*Task instructions*
Copy the entries below word for word, starting at the line that contains "Task: Click the info icon next to 実行ロール field" and ending at the line that contains "Looking at the screenshot, I should click(x=894, y=484).", both lines included. Leave the pictures out of your answer.

*Raw records*
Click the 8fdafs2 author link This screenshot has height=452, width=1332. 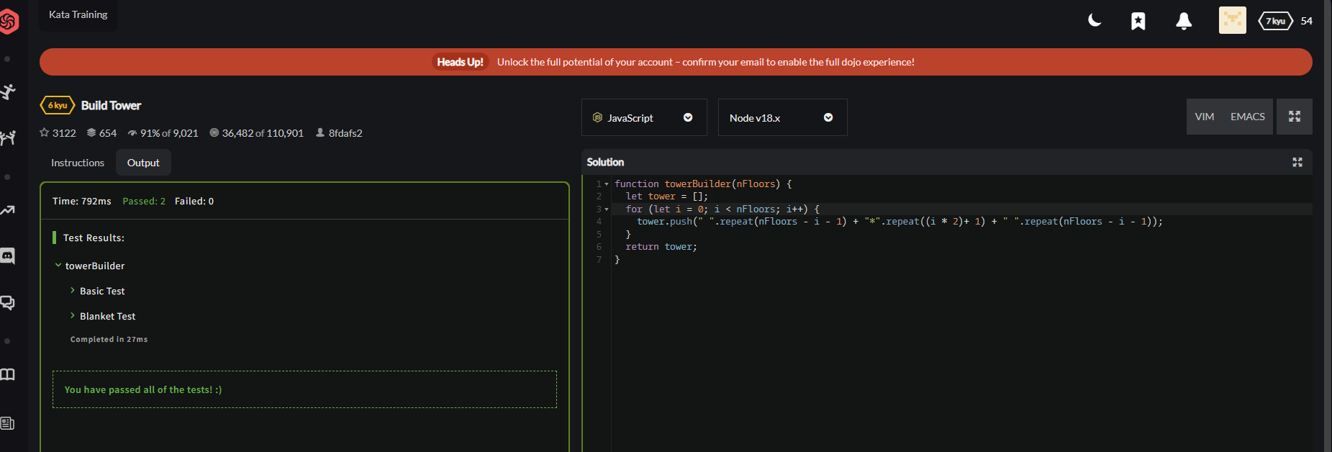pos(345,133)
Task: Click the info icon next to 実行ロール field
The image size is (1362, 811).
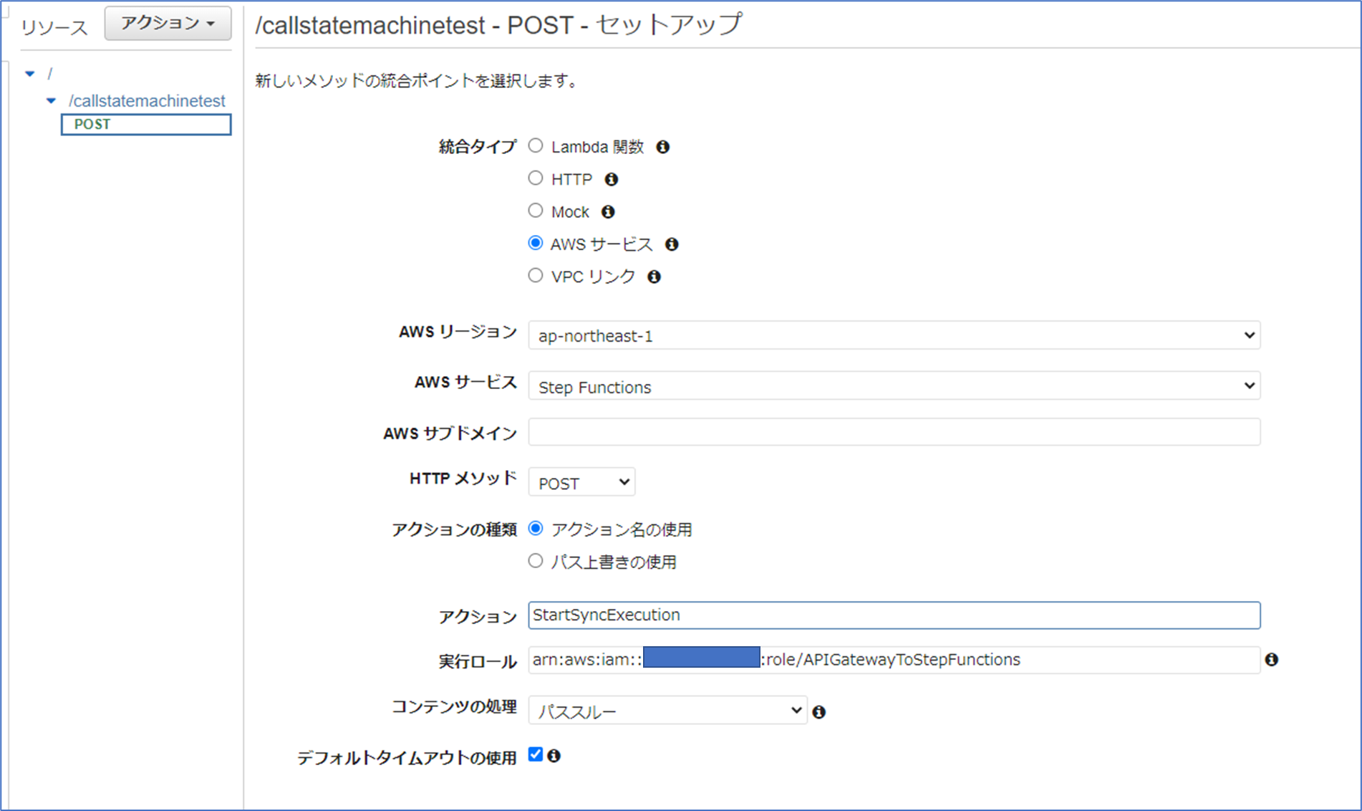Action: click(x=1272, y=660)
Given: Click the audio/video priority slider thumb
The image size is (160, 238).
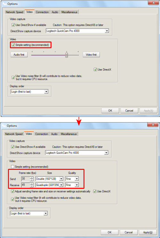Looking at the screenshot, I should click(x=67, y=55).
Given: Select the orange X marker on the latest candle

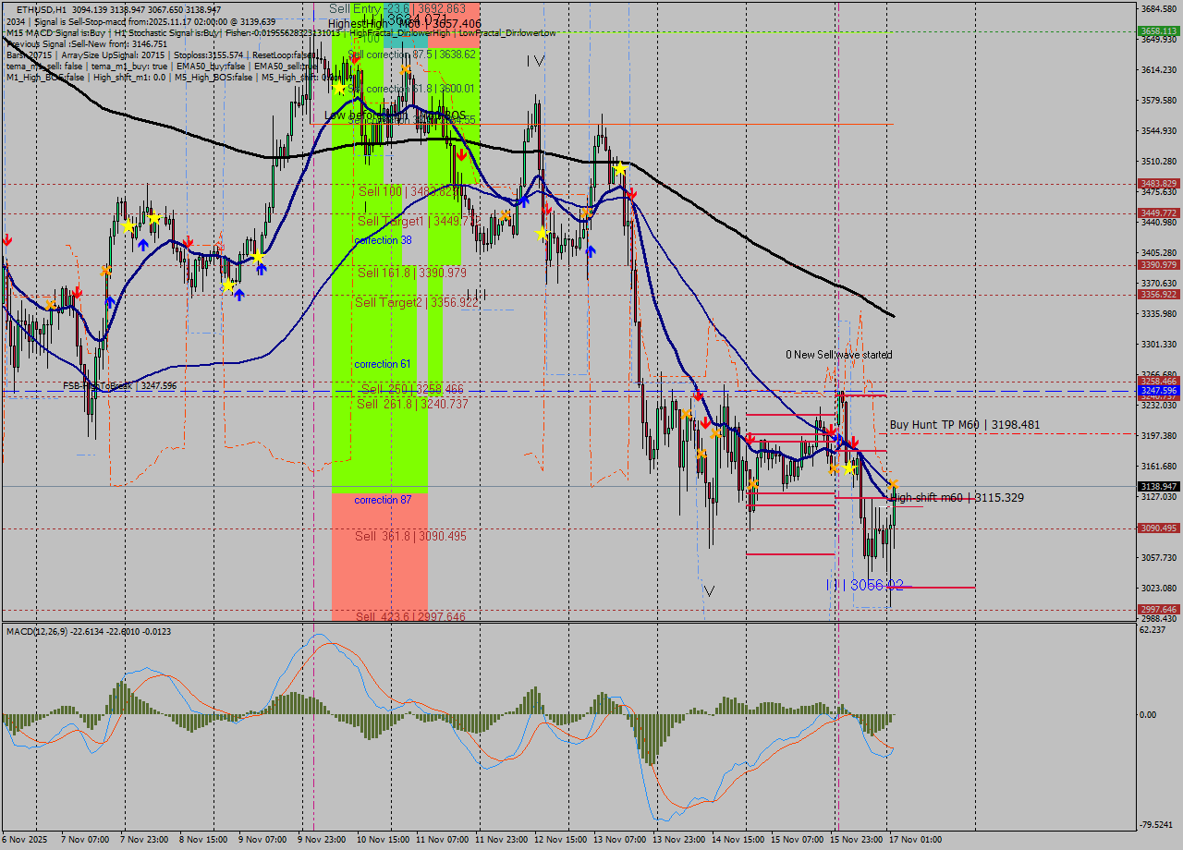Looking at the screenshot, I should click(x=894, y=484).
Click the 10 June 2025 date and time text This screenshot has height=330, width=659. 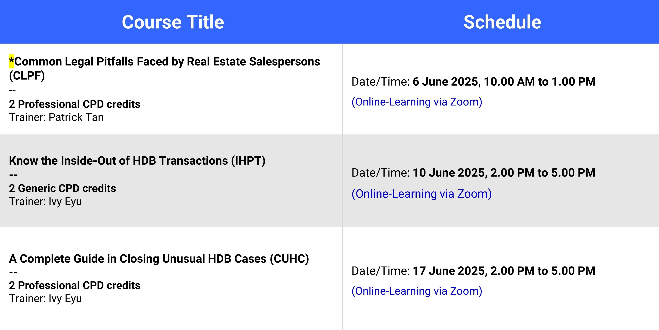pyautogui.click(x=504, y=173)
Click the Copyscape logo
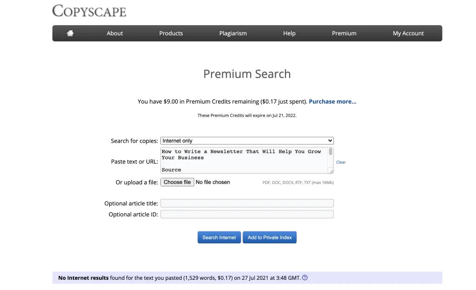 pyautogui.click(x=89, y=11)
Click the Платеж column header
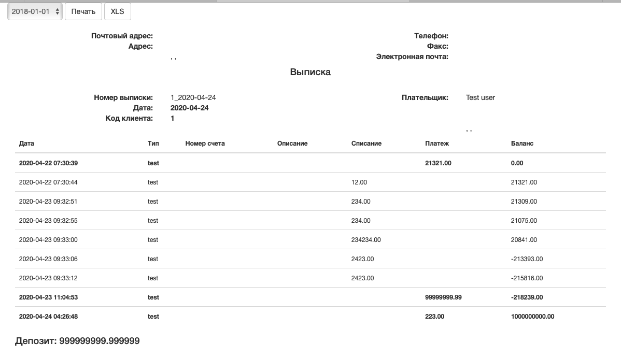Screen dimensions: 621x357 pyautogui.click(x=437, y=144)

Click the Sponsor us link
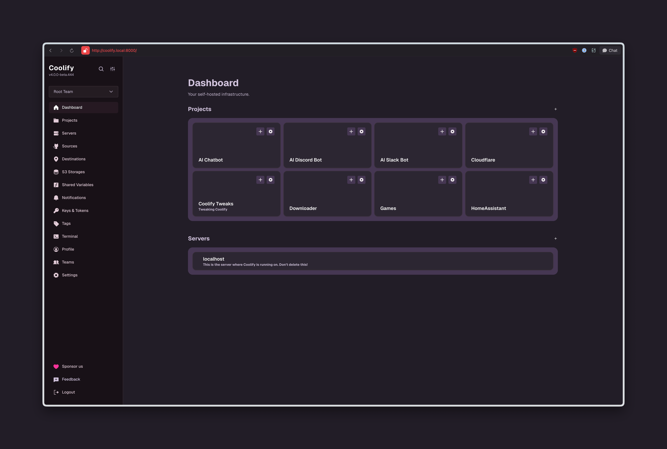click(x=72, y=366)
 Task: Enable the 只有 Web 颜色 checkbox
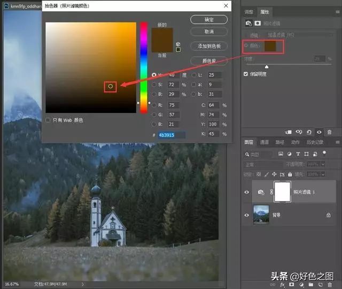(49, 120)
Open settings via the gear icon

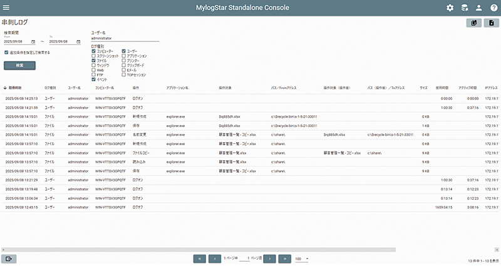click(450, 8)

*Task output*
Task: Click the info icon next to 実行ロール field
The image size is (1362, 811).
Action: click(x=1272, y=660)
Given: Click the audio/video priority slider thumb
The image size is (160, 238).
Looking at the screenshot, I should click(x=67, y=55).
Given: Select the orange X marker on the latest candle

Looking at the screenshot, I should click(x=894, y=484).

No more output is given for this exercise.